> **Questions**
**A)** In the text on depressive thinking, which program did Katharina Manassis found at the Hospital for Sick Children?
**B)** Resume the text on depressive thinking after its last sentence, carrying on with Janice's mother's L.E.A.P. plan.

Katharina Manassis has graduate degrees in medicine and psychiatry. She works at the Hospital for Sick Children in Toronto, Ontario, where she founded and continues to lead the Anxiety Disorders Program. In addition, she is Associate Professor in the Department of Psychiatry at the University of Toronto, a researcher of childhood anxiety disorders, and author of professional papers, plus a book, KEYS TO PARENTING YOUR ANXIOUS CHILD (Barrons Educational Series, 1996). Dr. Manassis lives with her family in Pickering, Ontario.

Anne Marie Levac is an Advanced Practice Nurse in the Child, Youth and Family Program at the Centre for Addiction and Mental Health in Toronto, Ontario. She holds a Masters in Nursing from the University of Calgary where she specialized in family systems nursing. She is a Lecturer in the Faculty of Nursing and the Department of Psychiatry at the University of Toronto. She specializes in child, marriage, and family therapy for children and families experiencing psychosocial problems.

Excerpt. Reprinted by permission. All rights reserved.:

From Chapter 9, Depressive Thinking...

How Can Parents Encourage More Realistic Thinking?

Imagine that you were Janice’s mother. What would you do? Here is a L.E.A.P. plan Janice’s mother used to deal with her depressive thinking:

--Label feelings/thoughts: I feel frustrated that Janice keeps complaining and doesn’t act on any of my suggestions. I also feel responsible when she says, "I’m a loser," because I don’t like to see myself as a parent who has raised "a loser." This feeling makes me want to convince her that she’s not a loser, and then we end up arguing.

--Empathize with your teen: I haven’t really raised a loser. That’s just Janice’s depression talking. The lack of action in response to my suggestions may also relate to depression. After all, when she was not depressed and had more energy, Janice usually followed through on her commitments.

> **Provided records**
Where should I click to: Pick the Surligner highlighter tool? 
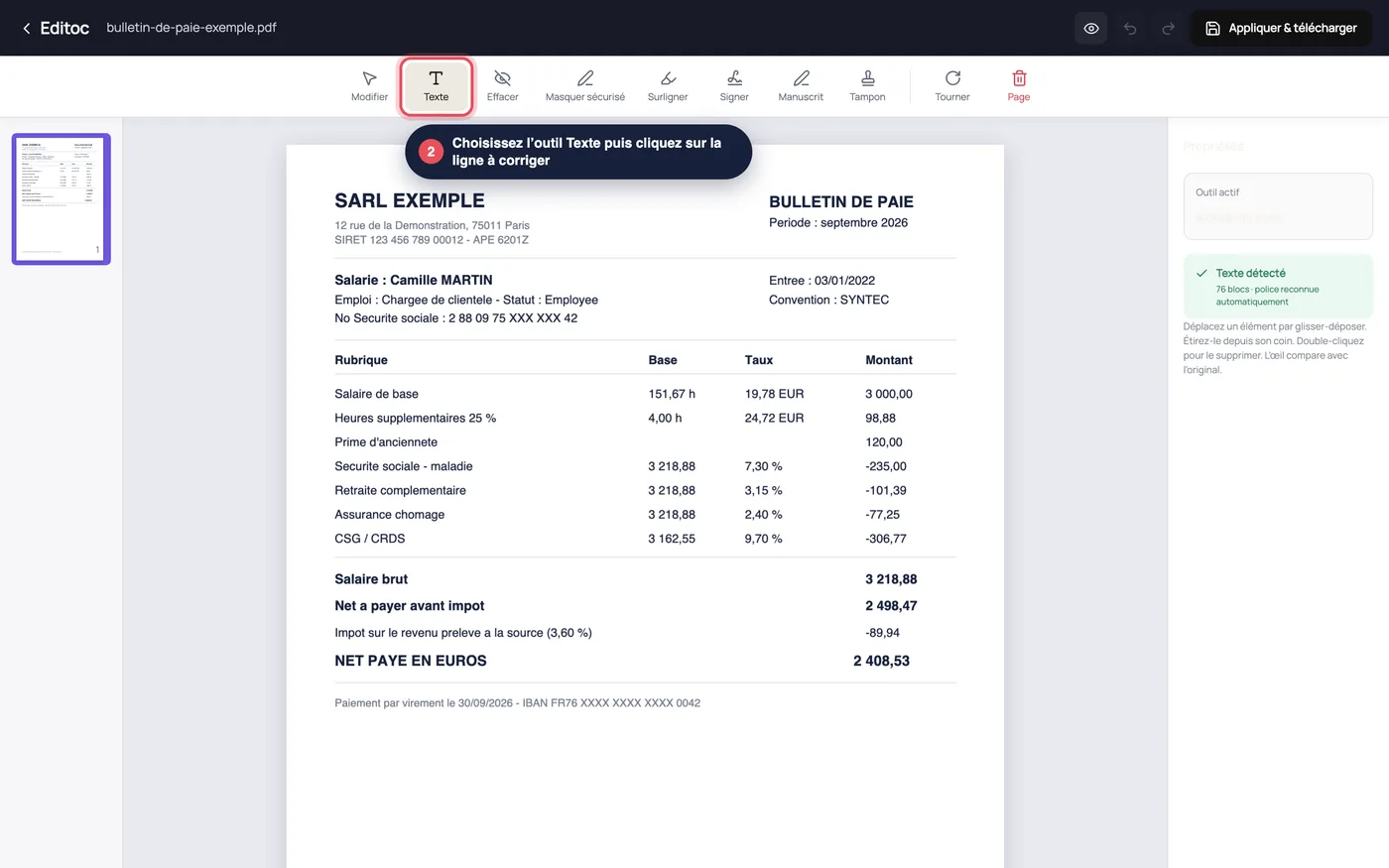[x=668, y=86]
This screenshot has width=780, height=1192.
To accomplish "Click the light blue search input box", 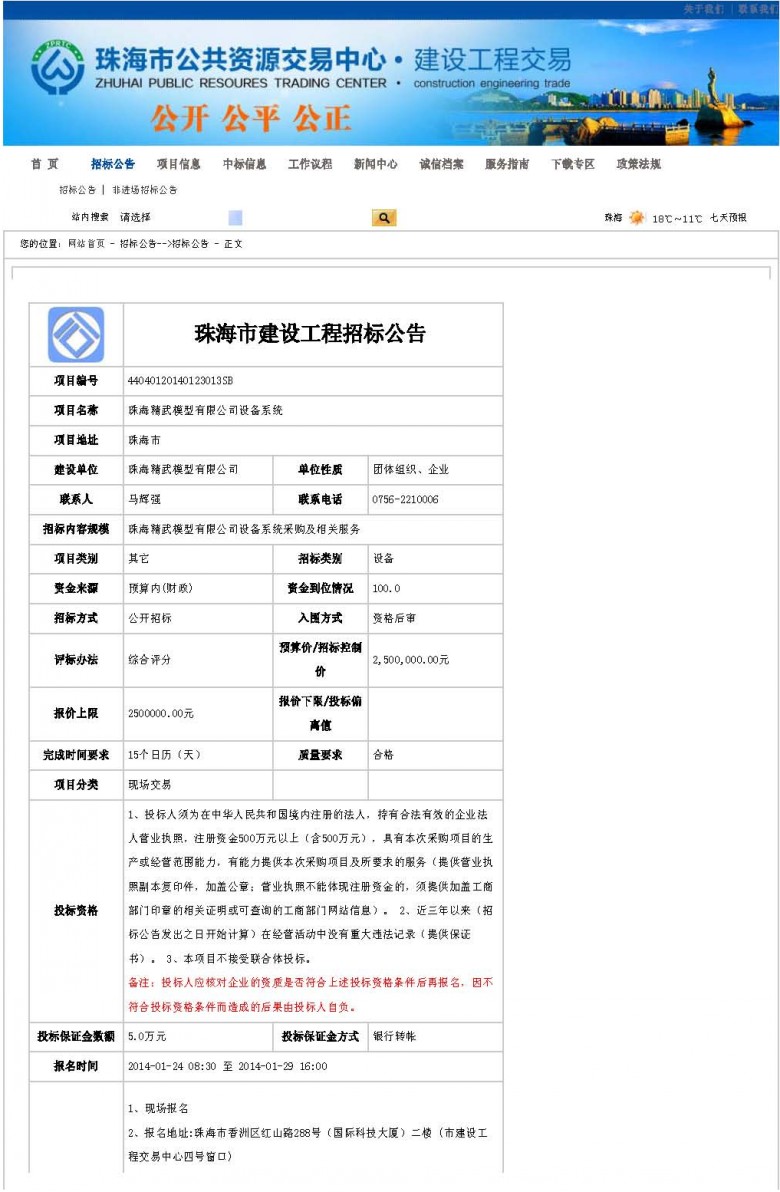I will pos(235,218).
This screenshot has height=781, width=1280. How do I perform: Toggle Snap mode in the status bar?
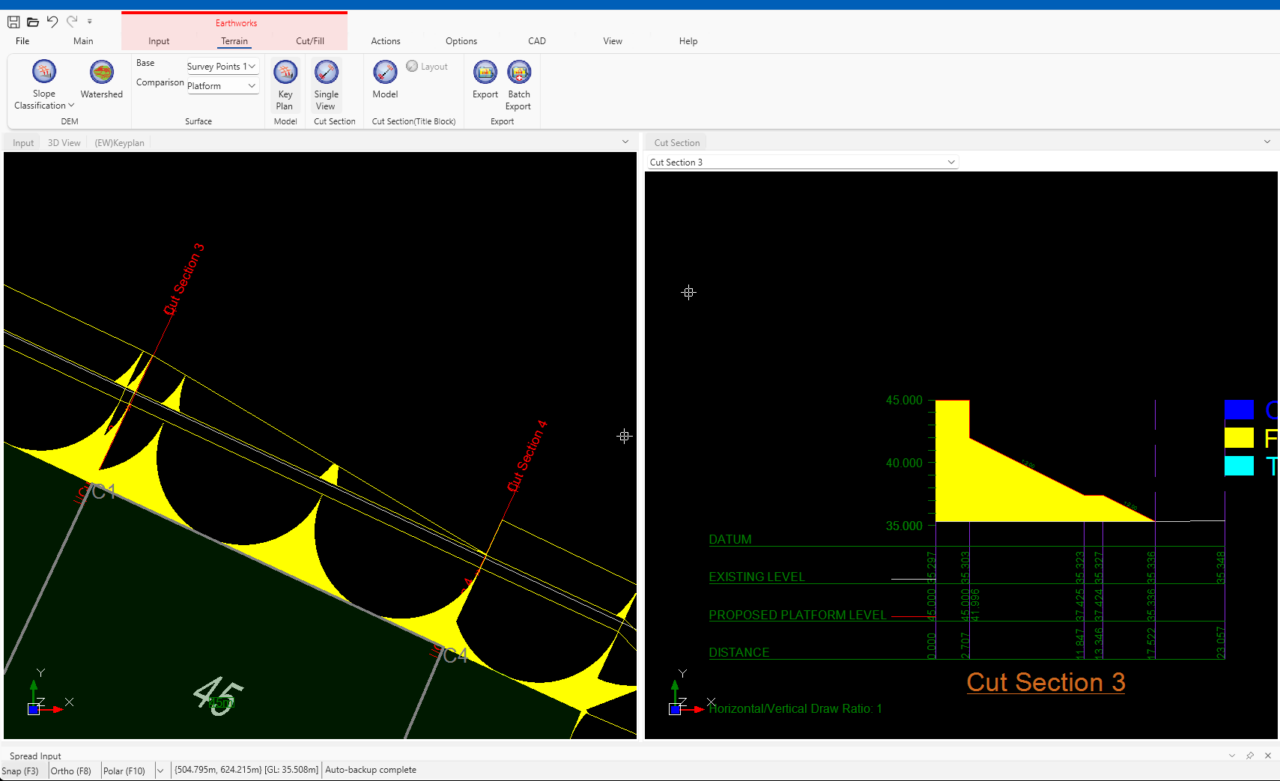[x=20, y=771]
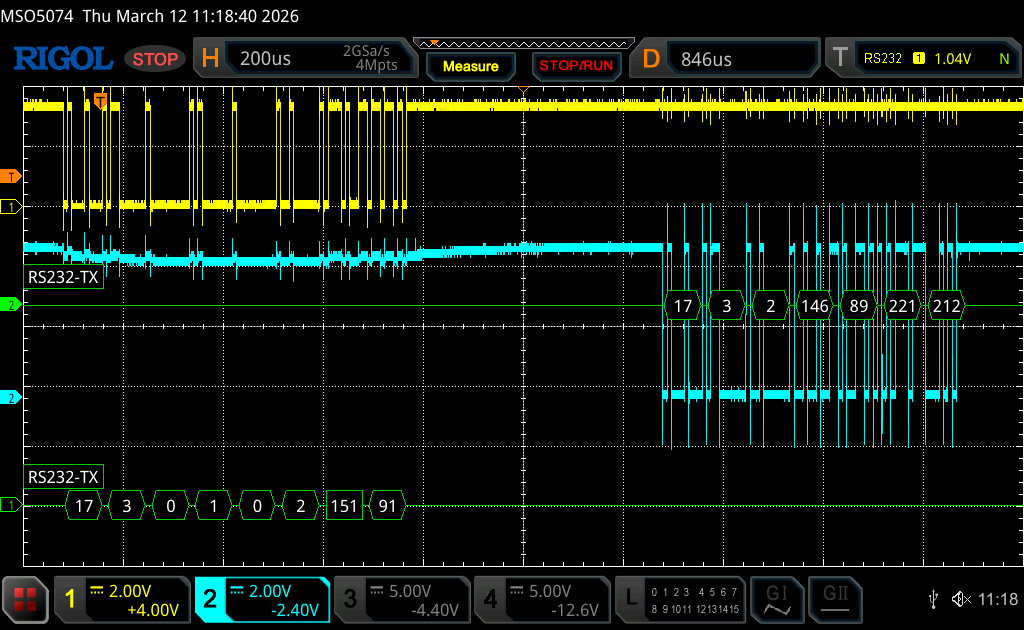Open trigger RS232 settings panel
The height and width of the screenshot is (630, 1024).
pyautogui.click(x=922, y=59)
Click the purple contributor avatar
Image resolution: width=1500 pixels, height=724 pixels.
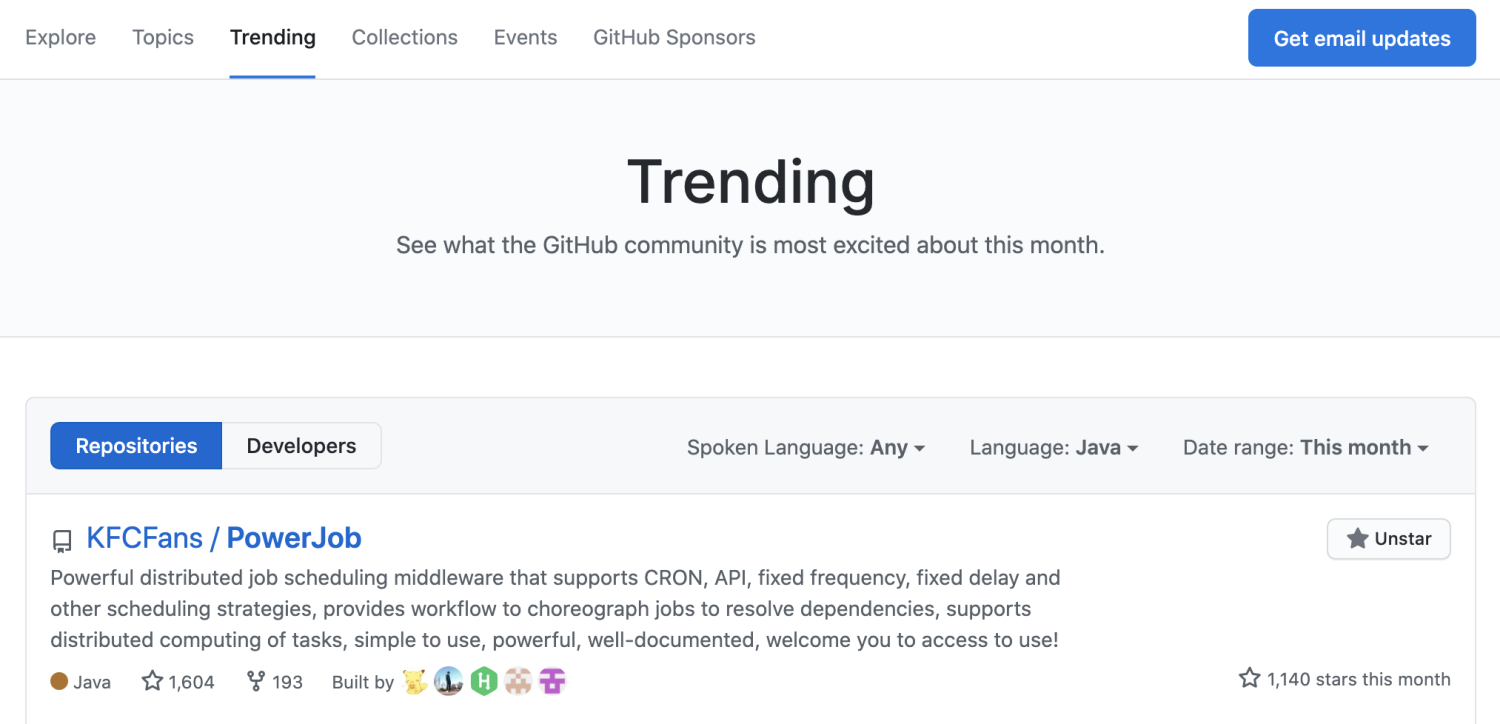pos(553,682)
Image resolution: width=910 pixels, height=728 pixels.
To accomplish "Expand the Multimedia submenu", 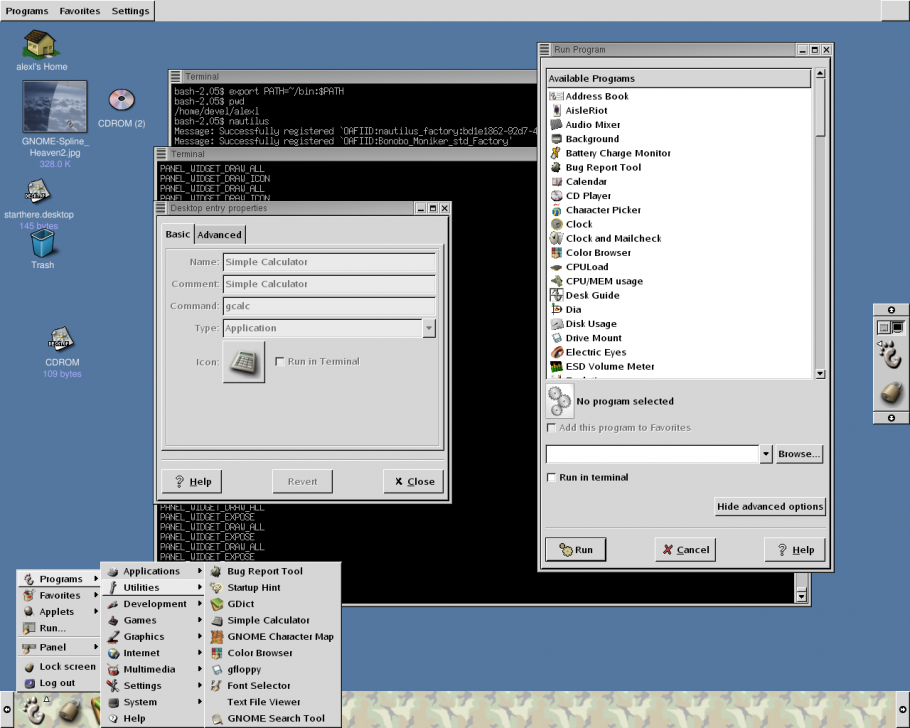I will pyautogui.click(x=150, y=669).
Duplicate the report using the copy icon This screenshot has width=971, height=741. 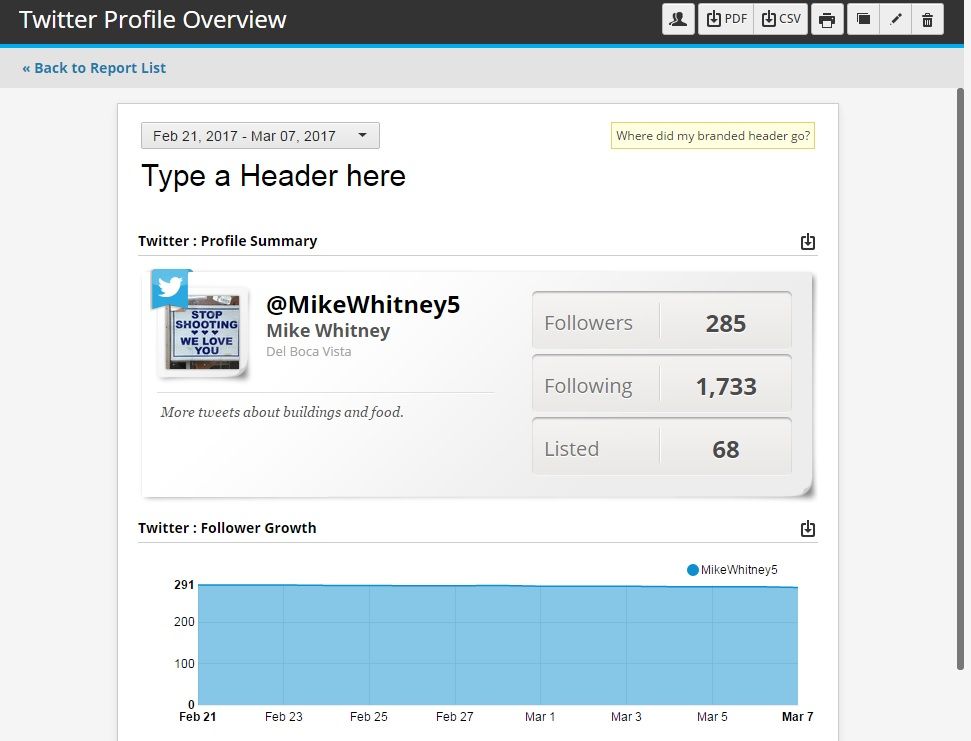point(862,18)
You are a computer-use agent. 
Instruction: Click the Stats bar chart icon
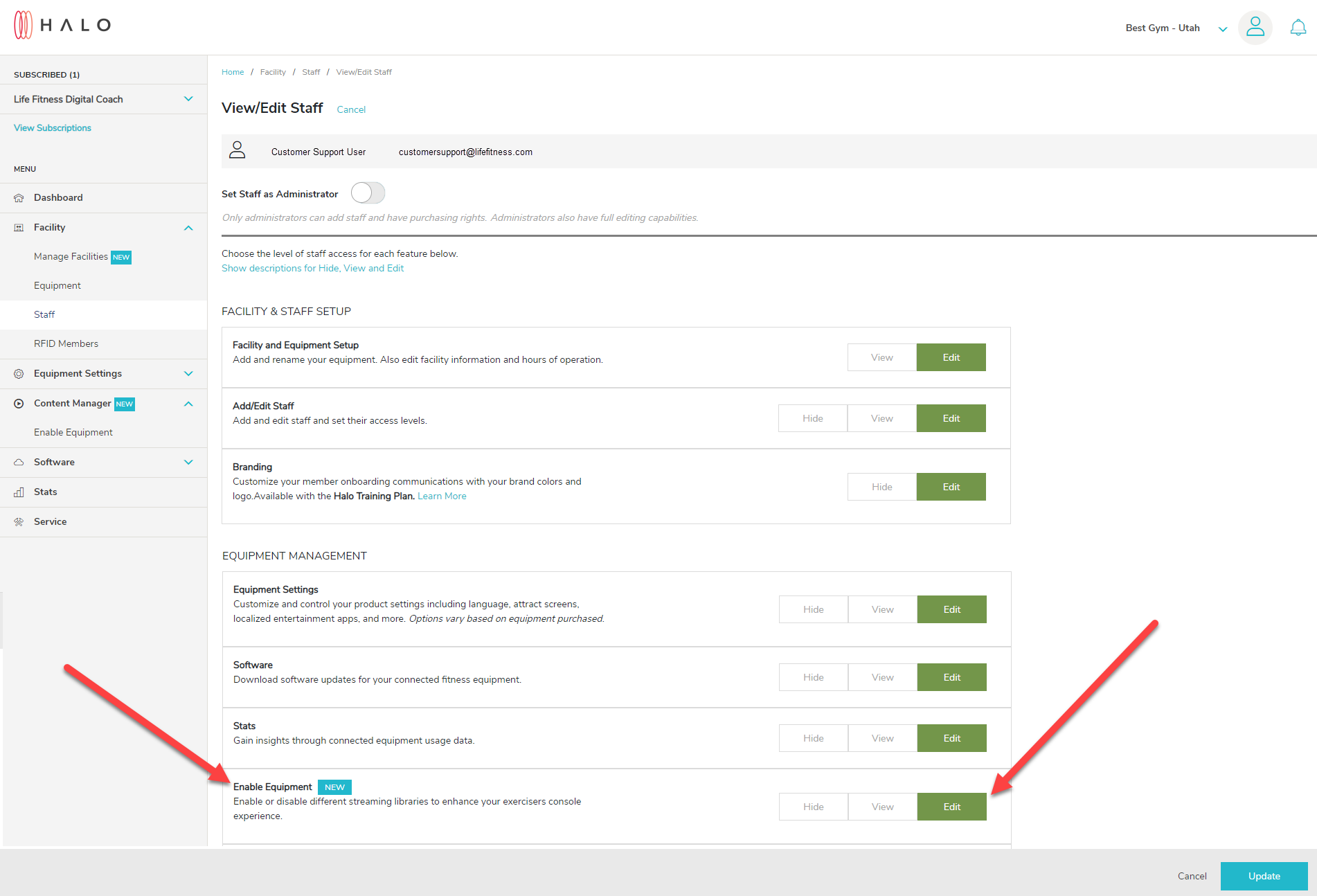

> **Responses in order**
**A)** The Anxiety Disorders Program.

**B)**
--Explore ways to respond: Maybe, instead of arguing, I could say, "It sounds like you’re getting discouraged, but you’ve handled situations like this before," or, "You only feel like a loser because of the depression. Even though you’re depressed, there might still be something you could do." Then, I could put the ball back in her court and ask, "What’s worked for you before in this situation?" or, "How can I help?" If she can’t come up with an idea, maybe I could offer several and ask her to choose one that sounds OK to her. In her present state of mind, I’m not expecting enthusiasm, just a grunt of acknowledgment. Even if Janice only says a word or two, I can congratulate her taking part in finding a solution.

--Apply alternative idea/plan: I’ll combine a couple of these ideas. "It sounds like you’re getting discouraged, but you’ve handled situations like this before" avoids the word "depression" (which she hates) and gives her a nice vote of confidence. "What’s worked for you before in this situation?" followed by some choices may help too. I can certainly be positive about any step she’s willing to take. Talking this way should also interrupt her depressive thinking for a while.

--Pick a follow up time and plan ahead: I’ll try doing this consistently when Janice calls this week, and review on Saturday how it’s going. If the calls are even a little bit shorter or less frustrating, I’ll consider that progress. Here are several other things Janice’s mother could do:

Modeling how to deal with setbacks can certainly help. Teens may not acknowledge listening to their parents, but they do. Talk out loud about your own perspective-taking on negative events. For example, "Oh well, I didn’t get that promotion, but I did get a good performance review. There will be other opportunities."